Ruch pociągów we Wrocławiu powoli wraca do normy
Ruch pociągów z Wrocławia w kierunku Jeleniej Góry, Wałbrzycha. Legnicy, Głogowa, Ostrowa Wielkopolskiego, Kluczborka i Oleśnicy powoli wraca do normy. Pociągi ze stolicy Dolnego Śląska odjeżdżają już trzema torami, przez Wrocław przejeżdżają jednak z prędkością o 40 km na godzinę mniejszą niż powinny.
27.12.2009 | aktual.: 27.12.2009 17:47
Wcześniej ruch odbywał się wahadłowo - jednym torem. Utrudnienia pojawiły się w nocy - około godziny pierwszej nad ranem w jeden z wiaduktów w centrum miasta wjechał samochód i uszkodził jego podporę. Kierowcy auta wciąż nie odnaleziono, poszukuje go wrocławska policja.

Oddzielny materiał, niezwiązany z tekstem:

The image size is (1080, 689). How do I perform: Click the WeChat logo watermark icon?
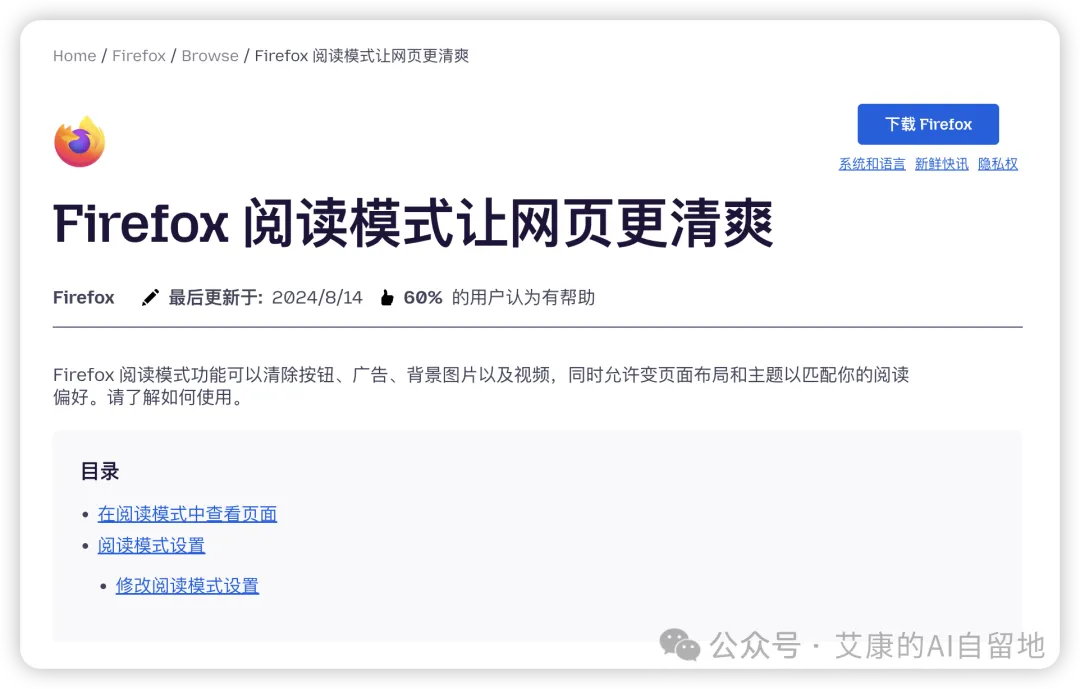point(679,645)
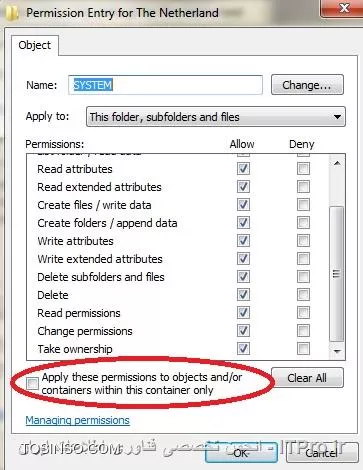Open the Managing permissions link
363x470 pixels.
pyautogui.click(x=77, y=420)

- Obecnie ruch pociągów odbywa się normalnie, jedynie w okolicach wiaduktu obowiązuje ograniczenie prędkości - poinformował Oskar Olejnik z wrocławskiego PKP.
Tymczasem policja - jak poinformował Krzysztof Zaporowski z biura pasowego Komendy Wojewódzkiej Policji we Wrocławiu - wciąż ustala, kto prowadził mercedesa i poszukuje kierowcy.
- Właściciel samochodu twierdzi, że auto zostało skradzione, ale nie wykluczamy, że to linia obrony - mówił Zaporowski. Dodał, że policja podejrzewa, iż prowadzący auto był nietrzeźwy i dlatego doszło do kolizji. Kierowca stracił panowanie nad pojazdem i uderzył w podpory remontowanego wiaduktu kolejowego. Kierujący uciekł z miejsca wypadku.
- Sprawdzamy różne wersje, ale dopiero w poniedziałek samochód obejrzą policyjni technicy i ustalą kto mógł prowadzić samochód feralnej nocy - mówił Zaporowski.
Wcześniej samochód wbity w podpory wiaduktu nie mógł być usunięty, bowiem obawiano się, że to może naruszyć konstrukcję wiaduktu. Dopiero, gdy na miejsce przyjechał konstruktor podpór, auto zostało usunięte.
Tuż po wypadku wstrzymano ruch kolejowy w obawie o konstrukcję wiaduktu. O 5.20 wznowiono ruch pociągów, ale tylko po jednym torze.